ARTICLE AD BOX
Jakarta, detikai.com — Amerika Serikat (AS) belakangan tengah dilanda kejadian phantom debt alias 'utang hantu', nan didorong oleh pembiayaan Buy Now Pay Later (BNPL).
Di AS, Wall Street umumnya menilai kondisi ekonomi konsumen AS pasca-Covid jauh lebih baik dari perkiraan, namun seorang analis mengungkap adanya celah besar nan belum diperhitungkan. Ia menyebutnya sebagai phantom debt-, ialah pengeluaran lewat skema BNPL yang sering tidak tercatat oleh biro kredit.
Di Indonesia sendiri, penyaluran BNPL oleh multifinance naik 54,26% per Mei 2025, mencapai Rp8,58 T. Selain dari multifinance, perbankan sekarang juga gencar bermain di segmen tersebut.
Direktur Pefindo Wahyu Trenggono mengatakan phantom debt bisa saja terjadi di Indonesia lantaran tidak semua info pinjaman tercatat dalam sistem resmi seperti SLIK OJK.
"Misalnya, info pinjaman dari koperasi alias pinjol nan tidak terdaftar di OJK tidak tercatat dalam info angsuran nasional. Akibatnya, jika Lembaga Jasa Keuangan (LJK) memeriksa perseorangan alias korporasi nan mempunyai pinjaman angsuran nan tidak dilaporkan di sistem SLIK, nilai credit scoring nya bakal misleading," ungkap Wahyu kepada detikai.com, Rabu, (9/7/2025).
Menurut Wahyu, credit scoring nan misleading condong membahayakan perusahaan finansial. Pasalnya, perihal ini tidak mencerminkan akibat angsuran nan sebenarnya, dan mengarah pada akibat non performing financing (NPF) hingga kandas bayar.
Asal tahu saja, tingkat NPF gross BNPL per Mei 2025 tercatat 3,74%. Angka ini turun dibanding bulan sebelumnya, 3,78%. Akan tetapi tetap condong terbilang tinggi.

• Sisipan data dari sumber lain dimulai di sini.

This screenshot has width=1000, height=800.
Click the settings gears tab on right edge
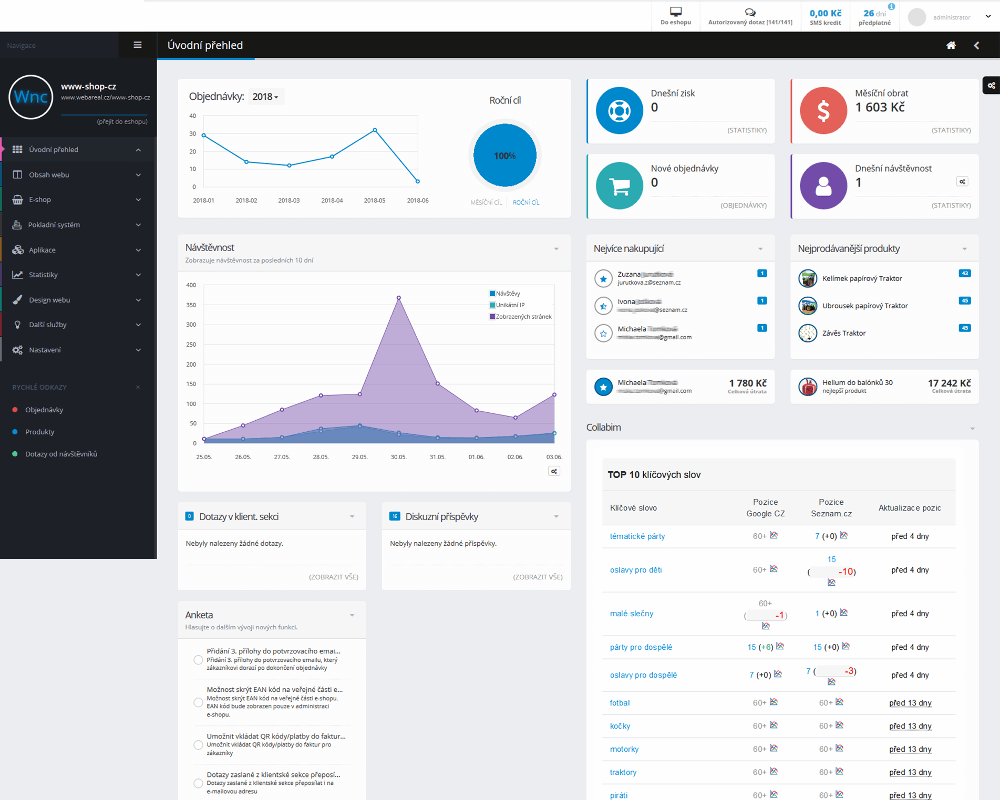(x=990, y=86)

"Idealnya, semua info akomodasi nan diberikan lembaga pemberi pinjaman, termasuk koperasi dan pindar, tercatat dalam sistem info pelaporan angsuran nasional. Dengan begitu, info pinjaman lebih terintegrasi dan transparan sehingga masyarakat bisa terlindungi dari akibat utang nan tidak sah," kata dia.

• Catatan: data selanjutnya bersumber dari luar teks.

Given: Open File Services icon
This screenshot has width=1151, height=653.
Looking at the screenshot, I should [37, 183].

Sejauh ini, Pefindo menghimpun info BNPL dari lembaga jasa finansial seperti bank, multifinance dan fintech nan sudah terintegrasi di SLIK maupun melaporkan datanya langsung ke IdScore.
Sebagai salah satu penyedia jasa pay later, Ketua Umum Asosiasi Perusahaan Pembiayaan Indonesia (APPI) Suwandi mengatakan bahwa tingkat NPF membaik seiring dengan pengetatan seleksi calon debitur pay later.
"Non-profiling financing-nya kan juga membaik. Ya, berfaedah kualitasnya juga sudah mulai membaik lantaran dengan pengetatan kredit kita menjaga agar jangan sampai sudah nggak bisa tumbuh terjadi pemburukan kualitas," kata Suwandi dikonfirmasi terpisah.
Meski demikian, Suwandi mengatakan, kontribusi pay later kepada pembiayaan multifinace nilainya tetap kecil.
"Tapi ya memang itu salah satu pengganti orang sudah duitnya juga terbatas ya, salah satunya ya dengan adanya BNPL mereka bisa lebih mengatur cash flow-nya. Tapi nan saya imbau adalah jika sudah mendapatkan pinjaman dan mengambil pinjaman dari BNPL, jangan lupa dibayar," ungkapnya.
Kembali ke kejadian di Amerika Serikat, CEO Citi Jane Fraser mengingatkan adanya "retakan" pada golongan berpendapatan rendah, sementara analis Wells Fargo menyoroti tren finansial pribadi nan sering luput dari perhatian, ialah konsumen membeli produk tanpa langsung melunasi pembayaran.
Melansir Forbes.com, pembayaran dilakukan secara mencicil dalam jangka waktu tertentu, terkadang disertai biaya jasa alias skema pembayaran nan berubah sesuai akibat angsuran konsumen.
Masalahnya bagi para ekonom, banyak platform BNPL enggan membagikan info transaksi konsumen ke biro angsuran lantaran cemas bakal merusak skor angsuran pengguna. Contohnya, Afterpay sama sekali tidak melaporkan datanya, sedangkan Klarna hanya membagikannya ke lembaga angsuran di Inggris.